Now, a new climate model shows that we can achieve and even beat the 1.5ºC threshold by transitioning to 100 percent renewable energy by 2050 and implementing natural climate solutions.

The “One Earth Climate Model“—presented Monday at the World Economic Forum in Davos—is a compilation of two years of research by scientists at the University of Technology Sydney (UTS), the German Aerospace Center and the University of Melbourne. The research was funded by the Leonardo DiCaprio Foundation.

“With the pace of urgent climate warnings now increasing, it’s clear that our planet cannot wait for meaningful action,” actor and environmentalist Leonardo DiCaprio said in a
press release for the study. “This ambitious and necessary pathway shows that a transition to 100 percent renewable energy and strong measures to protect and restore our natural ecosystems, taken together, can deliver a more stable climate within a single generation.”

Using state-of-the-art computer modeling, the researchers present a pathway of how each unique region in the world can stay below 1.5ºC using currently available resources and technologies.


One Earth Climate Model

Karl Burkart, the director of Innovation, Media & Technology at the Leonardo DiCaprio Foundation
delved deeper into the new study:

Some have doubted that a transition to 100 percent renewables is even possible. To explore the potential, the scientists at UTS created the most sophisticated computer model of the world’s electrical grids to date—with 10 regional and 72 sub-regional energy grids modeled in hourly increments to the year 2050 along with a comprehensive assessment of available renewable resources like wind and solar, minerals required for manufacturing of components, and configurations for meeting projected energy demand and storage most efficiently for all sectors over the next 30 years.
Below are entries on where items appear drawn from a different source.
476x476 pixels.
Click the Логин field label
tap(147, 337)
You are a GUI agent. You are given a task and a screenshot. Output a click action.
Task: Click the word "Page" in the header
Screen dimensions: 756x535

The researchers focused their study on six major energy and conservation measures to limit global warming to 1.5ºC, including advancement in renewables and energy storage; improvements in energy efficiency; major global electrification; re-purposing the existing fossil fuels-based infrastructure; a just transition from fossil fuels jobs to ones in renewable energy; and forest reforestation.


University of Technology, Sydney

“The main barrier is neither technical nor economic—it’s political,” lead author Sven Teske, research director at the UTS’s Sydney’s Institute for Sustainable Futures, told
The Sydney Morning Herald.

Teske added “it’s not too late” to limit global warming to 1.5ºC, the lower target of the
Paris climate agreement.

The estimated to cost of the proposal is approximately $1.7 trillion per year, which is quite the sum but “pales in comparison” to the
$5 trillion a year that governments currently provide to the fossil fuels industry, the press release noted.